Jarvis champions relationship-based pay structures

Musician Amanda Palmer (Joi/Wikimedia Commons)

Musician Amanda Palmer (Joi/Wikimedia Commons)

Jeff Jarvis writes that the value of media should be based increasingly on relationships, rather than solely on the content produced.

He cites Google ad exec Susan Wojcicki and musician/artist Amanda Palmer. Palmer had a famously successful Kickstarter campaign for an album she chose to do without major label support. She championed the notion of relationship-building as business model recently in a TED talk:

“By asking people [to pay for your work], you connect with them, and by connecting with them, they want to help you. ‘When we really see each other, we want to help each other. People have been obsessed with the wrong question, which is, How do we make people pay for music? What if we started asking, How de we let people pay for music?’”

Wojcicki applied similar logic to advertising in a post on Google+, writing “In years to come, most ad views will effectively become voluntary.”

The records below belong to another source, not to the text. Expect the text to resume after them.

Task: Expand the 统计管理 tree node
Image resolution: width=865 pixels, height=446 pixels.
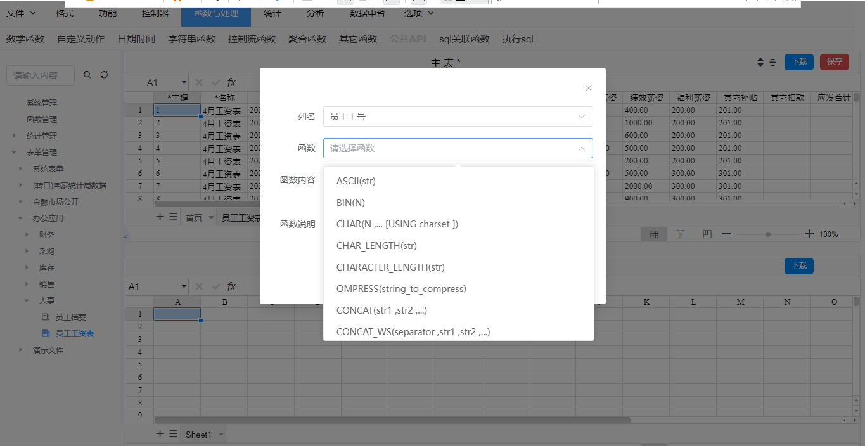Action: coord(15,136)
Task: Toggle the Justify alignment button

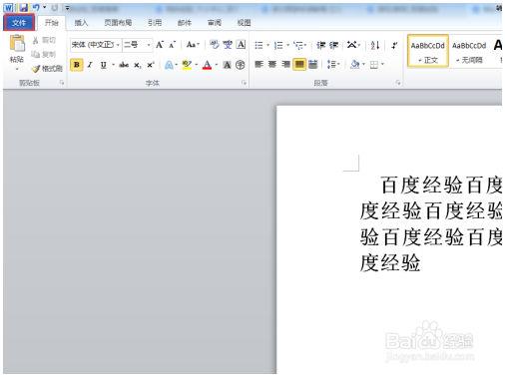Action: pos(299,65)
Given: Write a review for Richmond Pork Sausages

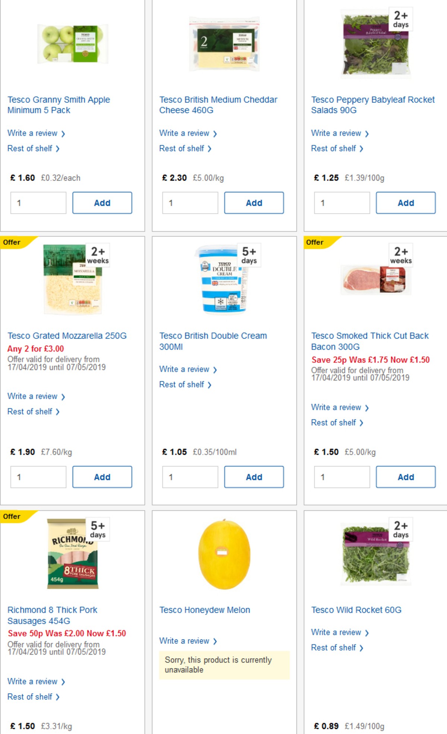Looking at the screenshot, I should click(x=33, y=681).
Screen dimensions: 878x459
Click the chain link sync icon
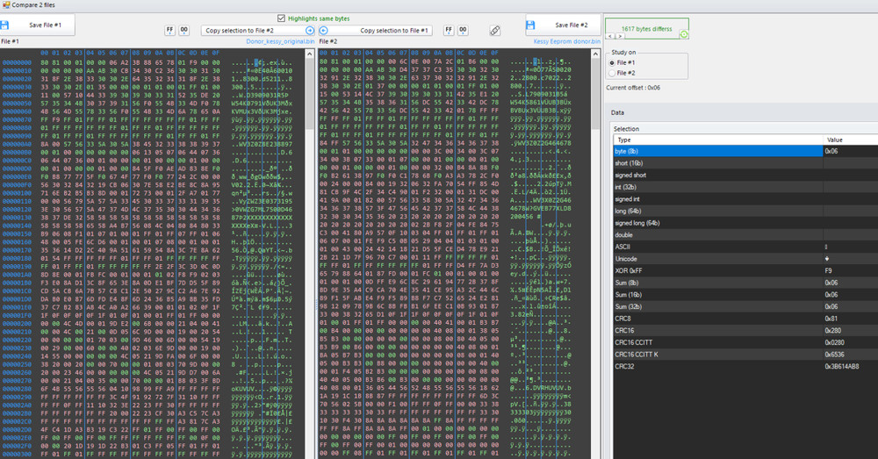[495, 31]
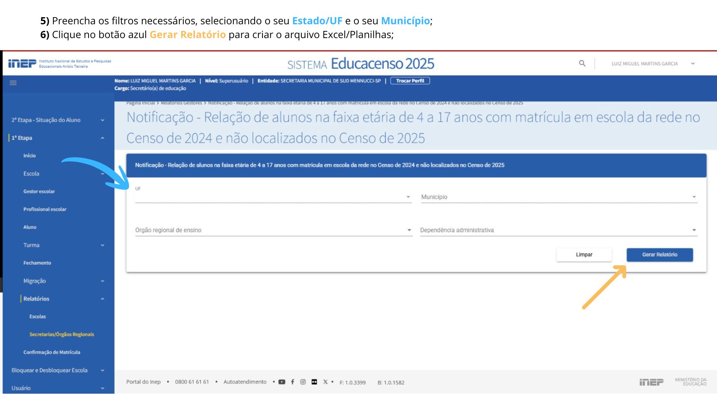
Task: Click the Trocar Perfil button
Action: 410,81
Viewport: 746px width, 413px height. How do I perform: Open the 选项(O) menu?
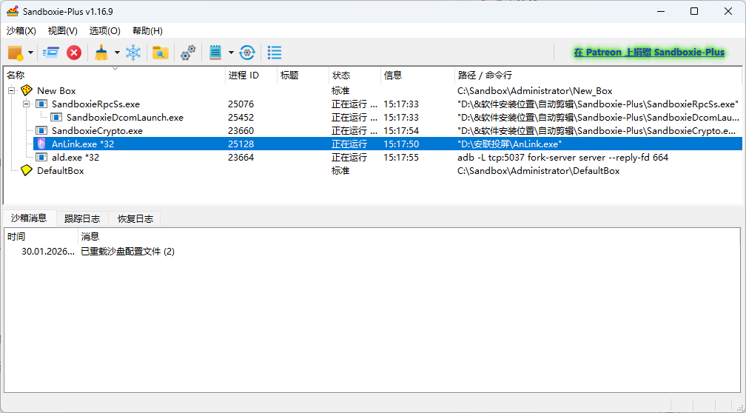(x=104, y=31)
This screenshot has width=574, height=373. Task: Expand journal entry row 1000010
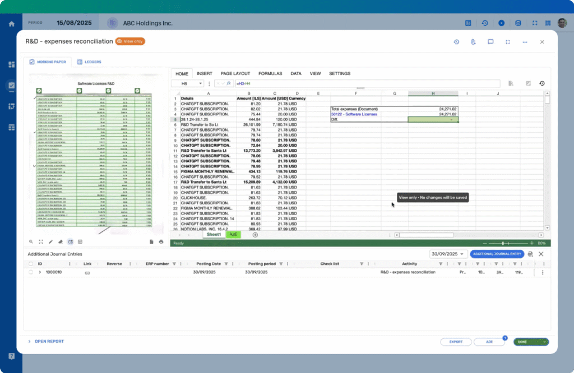(x=40, y=272)
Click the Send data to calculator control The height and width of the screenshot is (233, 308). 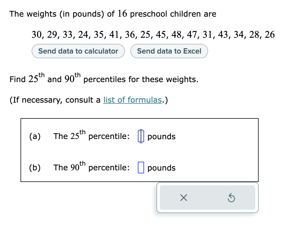(x=78, y=51)
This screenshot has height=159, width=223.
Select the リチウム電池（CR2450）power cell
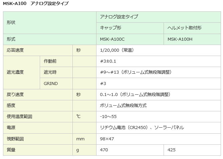159,128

If media (as content and as advertising) are voluntary, Jarvis suggests, then the “argument about paywalls — and copyright and the value of content — is the wrong argument. Instead, he writes, “The discussion we should be having is how better to build valuable relationships of trust with people as people, not masses, and then how to exploit that value to support the work they want us to do.”

About Michael Juliani

Michael Juliani is a senior studying Print and Digital Journalism at USC's Annenberg School for Communication and Journalism. He's a senior news editor and executive producer for Neon Tommy and an associate editor and contributor for the Online Journalism Review. His writing has appeared in the Los Angeles Times and the Huffington Post, among other places.

Comments

  1. Phil says:

    There is no doubt that croudsourcing and other means of bypassing the gatekeepers are very important innovations for people in media from music to journalism, especially for people just starting off and trying to build an audience and prove themselves. But we still have a long way to go before we figure out the business models that will replace the old, 20th century models. When Jarvis offered musician Amanda as an example of where he things media should be going, I immediately thought of another musician: Jack White. White is the founder of his own record label, Third Man Records, but he chose to release his latest album Blunderbuss through Columbia Records and he explains why in an interview with NPR:

    “Some of my friends say, ‘Why didn’t you just put it out on Third Man? You have your own record label, just do it.’ And I think the thing is about Third Man is that, yeah, we can put this thing out on iTunes and we can put things out on vinyl. We got those things fine. We can produce tons of them like that, but if you want to put out a million CDs and sell them and get them played on the radio, and even videos, or whatever, if that still exists, that kind of muscle can only come from a label like Columbia. And I really didn’t want to do this album a disservice. I ain’t got nothing to prove about being indie or anything like that.”

    There’s a lot to think about here. Through his own entrepreneurial drive White has created his own label, but still he found value in going with an old, established company. A real journalist would recognize that there is a story in this.